With such a setup, all operations from the rest of your program touch just the top level cache. They let the callbacks cascade misses down the cache tiers, and have old entries degrade on their own via vmemcache’s LRU eviction policy.

As the code needed to implement a multi-level cache is quite simple (such as the version below) and can be altered for your particular scheme, libvmemcache doesn’t currently provide a ready-to-use version. You can use something like:

static void
evict_demote(VMEMcache *cache, const void *key, size_t key_size, void *arg)
{
	VMEMcache *colder = (VMEMcache *)arg;

	size_t vsize;
	if (vmemcache_get(cache, key, key_size, NULL, 0, 0, &vsize))
		return;
	void *buf = malloc(vsize);
	if (!buf)
		return;
	if (vmemcache_get(cache, key, key_size, buf, vsize, 0, NULL) == vsize)
		vmemcache_put(colder, key, key_size, buf, vsize);
	free(buf);
}

There’s no real opportunity to tune demotes — at least unless you have multiple sibling caches at a lower tier (multiple disks not combined in a RAID at operating system level, etc) or other complex setup.

static void
miss_promote(VMEMcache *cache, const void *key, size_t key_size, void *arg)
{
	VMEMcache *colder = (VMEMcache *)arg;

	size_t vsize;
	if (vmemcache_get(colder, key, key_size, NULL, 0, 0, &vsize))
		return;
	void *buf = malloc(vsize);
	if (!buf)
		return;
	if (vmemcache_get(colder, key, key_size, buf, vsize, 0, NULL) == vsize) {
		if (!vmemcache_put(cache, key, key_size, buf, vsize))
			vmemcache_evict(colder, key, key_size);
	}
	free(buf);
}

To the contrary, there are multiple decisions for promote-on-miss. First, you need to handle complete misses — when no tier of the cache has the data, it will be necessary to produce it. Alternatively, allow the failure, to have vmemcache return no data, possibly to have it filled back later.

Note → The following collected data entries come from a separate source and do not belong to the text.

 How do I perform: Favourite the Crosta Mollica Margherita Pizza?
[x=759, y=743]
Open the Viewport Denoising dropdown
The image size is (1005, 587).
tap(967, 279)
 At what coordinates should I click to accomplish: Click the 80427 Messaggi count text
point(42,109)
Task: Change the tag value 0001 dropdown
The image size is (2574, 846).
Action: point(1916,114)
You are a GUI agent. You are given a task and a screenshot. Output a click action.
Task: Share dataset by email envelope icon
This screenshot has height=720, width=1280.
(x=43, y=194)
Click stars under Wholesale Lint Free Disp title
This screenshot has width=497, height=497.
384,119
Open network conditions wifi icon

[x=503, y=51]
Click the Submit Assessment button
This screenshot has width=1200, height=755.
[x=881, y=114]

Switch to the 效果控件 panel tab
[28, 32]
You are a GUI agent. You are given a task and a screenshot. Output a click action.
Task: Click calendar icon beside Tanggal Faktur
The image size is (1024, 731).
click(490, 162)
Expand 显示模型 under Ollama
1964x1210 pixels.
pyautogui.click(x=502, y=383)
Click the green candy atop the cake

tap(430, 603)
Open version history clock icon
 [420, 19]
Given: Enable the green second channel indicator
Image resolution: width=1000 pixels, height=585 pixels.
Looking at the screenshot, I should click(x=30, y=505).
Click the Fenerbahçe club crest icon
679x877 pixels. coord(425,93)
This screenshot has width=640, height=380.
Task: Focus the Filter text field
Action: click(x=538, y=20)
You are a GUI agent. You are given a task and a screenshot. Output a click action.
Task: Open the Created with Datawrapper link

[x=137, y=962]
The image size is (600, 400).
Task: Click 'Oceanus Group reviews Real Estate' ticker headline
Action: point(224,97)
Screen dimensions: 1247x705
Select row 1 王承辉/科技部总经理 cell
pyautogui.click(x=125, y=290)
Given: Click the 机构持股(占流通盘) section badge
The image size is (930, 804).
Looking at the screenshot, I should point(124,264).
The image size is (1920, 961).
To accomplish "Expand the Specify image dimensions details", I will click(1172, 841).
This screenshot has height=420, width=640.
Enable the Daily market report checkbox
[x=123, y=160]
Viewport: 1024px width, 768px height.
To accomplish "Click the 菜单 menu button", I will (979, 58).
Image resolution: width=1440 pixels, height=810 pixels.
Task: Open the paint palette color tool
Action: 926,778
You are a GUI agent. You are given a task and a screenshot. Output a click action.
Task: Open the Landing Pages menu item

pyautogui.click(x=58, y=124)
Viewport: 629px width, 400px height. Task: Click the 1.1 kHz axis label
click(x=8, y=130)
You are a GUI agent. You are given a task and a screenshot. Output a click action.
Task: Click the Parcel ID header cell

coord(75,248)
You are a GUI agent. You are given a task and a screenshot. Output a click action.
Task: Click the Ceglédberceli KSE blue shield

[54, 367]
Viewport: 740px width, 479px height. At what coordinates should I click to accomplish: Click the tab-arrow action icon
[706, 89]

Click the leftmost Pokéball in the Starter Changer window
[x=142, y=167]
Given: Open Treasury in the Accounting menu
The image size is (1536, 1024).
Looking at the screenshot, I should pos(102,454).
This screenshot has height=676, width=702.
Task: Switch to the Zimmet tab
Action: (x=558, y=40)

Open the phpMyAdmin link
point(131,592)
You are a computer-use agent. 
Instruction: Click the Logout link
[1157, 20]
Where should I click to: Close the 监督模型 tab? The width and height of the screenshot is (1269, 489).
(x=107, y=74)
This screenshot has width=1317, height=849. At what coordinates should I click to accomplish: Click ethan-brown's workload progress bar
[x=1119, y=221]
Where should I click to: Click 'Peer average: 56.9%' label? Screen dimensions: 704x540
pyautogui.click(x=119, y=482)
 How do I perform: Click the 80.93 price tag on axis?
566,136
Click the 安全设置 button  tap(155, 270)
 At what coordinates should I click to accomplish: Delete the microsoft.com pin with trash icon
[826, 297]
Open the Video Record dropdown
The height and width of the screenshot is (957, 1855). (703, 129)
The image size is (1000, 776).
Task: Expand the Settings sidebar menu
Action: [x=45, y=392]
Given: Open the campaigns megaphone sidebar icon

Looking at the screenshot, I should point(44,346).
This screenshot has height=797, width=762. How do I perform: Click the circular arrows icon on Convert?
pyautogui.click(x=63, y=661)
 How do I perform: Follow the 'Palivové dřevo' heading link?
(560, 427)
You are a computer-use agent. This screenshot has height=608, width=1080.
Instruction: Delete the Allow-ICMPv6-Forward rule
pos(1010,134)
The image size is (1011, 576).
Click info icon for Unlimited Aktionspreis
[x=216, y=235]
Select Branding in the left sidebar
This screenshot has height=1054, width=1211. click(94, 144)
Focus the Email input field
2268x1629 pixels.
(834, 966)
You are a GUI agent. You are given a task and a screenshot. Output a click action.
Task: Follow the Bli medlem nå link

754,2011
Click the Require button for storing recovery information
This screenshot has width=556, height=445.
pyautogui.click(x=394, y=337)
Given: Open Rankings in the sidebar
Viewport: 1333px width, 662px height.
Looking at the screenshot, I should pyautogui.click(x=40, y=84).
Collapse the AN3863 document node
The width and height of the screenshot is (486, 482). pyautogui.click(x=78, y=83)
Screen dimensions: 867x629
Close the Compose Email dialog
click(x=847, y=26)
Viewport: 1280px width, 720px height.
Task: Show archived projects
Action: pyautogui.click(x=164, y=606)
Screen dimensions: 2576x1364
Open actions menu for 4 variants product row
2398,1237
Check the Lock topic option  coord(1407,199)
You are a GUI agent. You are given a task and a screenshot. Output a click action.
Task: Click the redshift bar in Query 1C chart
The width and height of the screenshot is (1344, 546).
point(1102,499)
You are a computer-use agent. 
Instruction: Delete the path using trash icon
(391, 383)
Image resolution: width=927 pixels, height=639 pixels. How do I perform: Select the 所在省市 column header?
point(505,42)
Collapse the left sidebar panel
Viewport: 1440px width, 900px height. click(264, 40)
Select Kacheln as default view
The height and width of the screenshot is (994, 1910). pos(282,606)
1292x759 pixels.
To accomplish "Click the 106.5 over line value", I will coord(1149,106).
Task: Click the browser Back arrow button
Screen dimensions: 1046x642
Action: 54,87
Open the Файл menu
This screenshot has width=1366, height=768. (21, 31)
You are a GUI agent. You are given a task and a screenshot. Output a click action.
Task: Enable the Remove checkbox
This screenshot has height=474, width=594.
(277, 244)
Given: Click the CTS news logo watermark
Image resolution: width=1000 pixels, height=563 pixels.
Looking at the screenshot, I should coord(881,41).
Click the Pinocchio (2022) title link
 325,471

Second, you need to decide whether to put the new item into the top or the bottom layer. Counterintuitively, for many key distributions, it is better to consider new data cold — a key that’s used once won’t evict any data that’s more useful. Only if that key proves its worth by getting queried again, it will be moved upwards. On the other hand, a cache with a better reuse-to-evict ratio will instead benefit from assuming that new data is hot.

To install the callbacks, you do:

	vmemcache_callback_on_evict(dram, evict_demote, pmem);
	vmemcache_callback_on_miss(dram, miss_promote, pmem);

Caveats

Using a multi-level cache is not always a good idea. When the keys are about as likely to be queried, moving them around the cache tiers leads to thrashing that wastes time for no benefit. You may want to hold an arbitrary set of keys in one cache and others in the other, without evictions or migrations.

Moving data around also increases latency — this might be pointless for data which is going to be used just once.

Working code

A complete example, with more detailed comments and with some support code, can be found in libvmemcache repository, here.

[1]. It is strongly recommended to set the block size to 4096 bytes or a multiple, when using block-based media.